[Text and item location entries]
/---

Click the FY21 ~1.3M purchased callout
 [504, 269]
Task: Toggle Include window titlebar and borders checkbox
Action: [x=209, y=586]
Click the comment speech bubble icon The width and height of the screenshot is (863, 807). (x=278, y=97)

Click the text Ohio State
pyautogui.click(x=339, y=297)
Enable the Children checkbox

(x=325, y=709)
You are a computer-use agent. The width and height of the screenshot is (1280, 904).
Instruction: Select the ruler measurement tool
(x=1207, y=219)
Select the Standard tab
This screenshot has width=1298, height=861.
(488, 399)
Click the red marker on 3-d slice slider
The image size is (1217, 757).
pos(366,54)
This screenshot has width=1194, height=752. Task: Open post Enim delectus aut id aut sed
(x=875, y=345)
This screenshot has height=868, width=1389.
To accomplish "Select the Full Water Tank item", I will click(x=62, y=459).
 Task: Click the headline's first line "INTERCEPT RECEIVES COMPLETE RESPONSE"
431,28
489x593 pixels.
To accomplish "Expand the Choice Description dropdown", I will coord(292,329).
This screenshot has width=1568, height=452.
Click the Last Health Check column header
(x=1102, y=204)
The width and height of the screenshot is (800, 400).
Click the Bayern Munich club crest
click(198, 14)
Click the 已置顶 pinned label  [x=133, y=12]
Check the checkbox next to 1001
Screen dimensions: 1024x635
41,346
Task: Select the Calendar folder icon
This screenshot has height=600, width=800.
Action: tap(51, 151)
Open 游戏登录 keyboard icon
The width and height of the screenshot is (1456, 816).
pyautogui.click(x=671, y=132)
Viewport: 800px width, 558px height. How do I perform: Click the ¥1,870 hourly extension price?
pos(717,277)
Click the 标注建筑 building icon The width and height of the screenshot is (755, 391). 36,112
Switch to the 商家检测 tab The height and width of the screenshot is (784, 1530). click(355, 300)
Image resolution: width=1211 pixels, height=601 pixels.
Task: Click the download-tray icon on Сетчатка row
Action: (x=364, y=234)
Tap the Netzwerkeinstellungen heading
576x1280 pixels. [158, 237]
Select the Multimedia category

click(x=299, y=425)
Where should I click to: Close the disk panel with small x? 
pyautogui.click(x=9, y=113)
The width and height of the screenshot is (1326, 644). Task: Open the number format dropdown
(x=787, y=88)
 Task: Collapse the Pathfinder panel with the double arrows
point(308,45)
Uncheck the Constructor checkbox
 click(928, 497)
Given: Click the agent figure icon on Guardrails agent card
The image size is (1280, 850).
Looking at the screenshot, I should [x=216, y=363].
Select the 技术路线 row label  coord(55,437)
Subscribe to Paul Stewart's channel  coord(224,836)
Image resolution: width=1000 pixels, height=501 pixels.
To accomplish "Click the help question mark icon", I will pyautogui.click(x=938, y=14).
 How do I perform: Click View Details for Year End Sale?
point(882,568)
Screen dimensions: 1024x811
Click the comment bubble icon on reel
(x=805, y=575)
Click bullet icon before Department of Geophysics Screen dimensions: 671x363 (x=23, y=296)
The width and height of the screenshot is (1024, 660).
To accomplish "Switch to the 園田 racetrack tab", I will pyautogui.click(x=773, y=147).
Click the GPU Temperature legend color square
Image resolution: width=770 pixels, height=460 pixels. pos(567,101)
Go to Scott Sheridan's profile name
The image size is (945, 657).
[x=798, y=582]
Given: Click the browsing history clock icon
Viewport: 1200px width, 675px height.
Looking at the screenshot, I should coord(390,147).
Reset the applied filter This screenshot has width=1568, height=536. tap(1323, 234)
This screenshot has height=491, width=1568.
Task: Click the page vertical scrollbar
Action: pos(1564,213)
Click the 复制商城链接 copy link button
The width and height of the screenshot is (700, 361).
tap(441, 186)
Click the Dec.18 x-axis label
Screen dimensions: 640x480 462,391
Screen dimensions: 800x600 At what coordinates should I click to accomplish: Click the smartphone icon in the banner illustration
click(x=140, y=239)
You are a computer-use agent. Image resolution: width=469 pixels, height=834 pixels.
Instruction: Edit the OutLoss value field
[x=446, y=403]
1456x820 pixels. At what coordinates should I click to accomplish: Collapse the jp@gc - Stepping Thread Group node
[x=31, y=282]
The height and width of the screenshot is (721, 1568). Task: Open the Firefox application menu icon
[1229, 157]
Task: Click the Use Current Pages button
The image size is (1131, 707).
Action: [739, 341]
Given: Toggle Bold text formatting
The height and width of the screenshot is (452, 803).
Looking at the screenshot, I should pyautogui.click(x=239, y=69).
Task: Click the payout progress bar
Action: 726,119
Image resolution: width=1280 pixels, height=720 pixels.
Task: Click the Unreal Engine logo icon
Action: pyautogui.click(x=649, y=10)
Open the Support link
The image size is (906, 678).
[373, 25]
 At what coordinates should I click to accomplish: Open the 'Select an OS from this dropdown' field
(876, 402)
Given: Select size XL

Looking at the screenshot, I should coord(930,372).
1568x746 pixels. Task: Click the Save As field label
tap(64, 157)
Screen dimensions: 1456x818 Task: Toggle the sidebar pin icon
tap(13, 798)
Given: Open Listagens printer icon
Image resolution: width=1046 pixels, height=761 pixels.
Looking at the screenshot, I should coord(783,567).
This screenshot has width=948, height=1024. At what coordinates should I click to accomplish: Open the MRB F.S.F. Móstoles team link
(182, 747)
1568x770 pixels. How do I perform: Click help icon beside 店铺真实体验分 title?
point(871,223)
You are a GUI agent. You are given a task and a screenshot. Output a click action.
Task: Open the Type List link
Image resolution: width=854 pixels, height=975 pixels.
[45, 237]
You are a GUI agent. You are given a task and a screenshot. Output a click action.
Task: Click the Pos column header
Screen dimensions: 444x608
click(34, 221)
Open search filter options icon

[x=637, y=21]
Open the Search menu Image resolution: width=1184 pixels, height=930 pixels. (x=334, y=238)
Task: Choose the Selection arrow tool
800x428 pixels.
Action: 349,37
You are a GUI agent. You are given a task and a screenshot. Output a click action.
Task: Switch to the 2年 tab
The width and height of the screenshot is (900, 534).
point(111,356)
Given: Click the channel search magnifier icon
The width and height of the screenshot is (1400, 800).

\---

__SET TASK__:
Rewrite everything from the line containing "Viewport: 800px width, 558px" down to the line containing "(x=805, y=575)", replacing "heading" with "title" and leaving all else unchanged. Return only those lines.

__REPLY__:
Viewport: 800px width, 558px height. How do I perform: Click the ¥1,870 hourly extension price?
pos(717,277)
Click the 标注建筑 building icon The width and height of the screenshot is (755, 391). 36,112
Switch to the 商家检测 tab The height and width of the screenshot is (784, 1530). click(355, 300)
Image resolution: width=1211 pixels, height=601 pixels.
Task: Click the download-tray icon on Сетчатка row
Action: (x=364, y=234)
Tap the Netzwerkeinstellungen title
576x1280 pixels. [158, 237]
Select the Multimedia category

click(x=299, y=425)
Where should I click to: Close the disk panel with small x? 
pyautogui.click(x=9, y=113)
The width and height of the screenshot is (1326, 644). Task: Open the number format dropdown
(x=787, y=88)
 Task: Collapse the Pathfinder panel with the double arrows
point(308,45)
Uncheck the Constructor checkbox
 click(928, 497)
Given: Click the agent figure icon on Guardrails agent card
The image size is (1280, 850).
Looking at the screenshot, I should [x=216, y=363].
Select the 技术路线 row label  coord(55,437)
Subscribe to Paul Stewart's channel  coord(224,836)
Image resolution: width=1000 pixels, height=501 pixels.
To accomplish "Click the help question mark icon", I will pyautogui.click(x=938, y=14).
 How do I perform: Click View Details for Year End Sale?
point(882,568)
Screen dimensions: 1024x811
Click the comment bubble icon on reel
(x=805, y=575)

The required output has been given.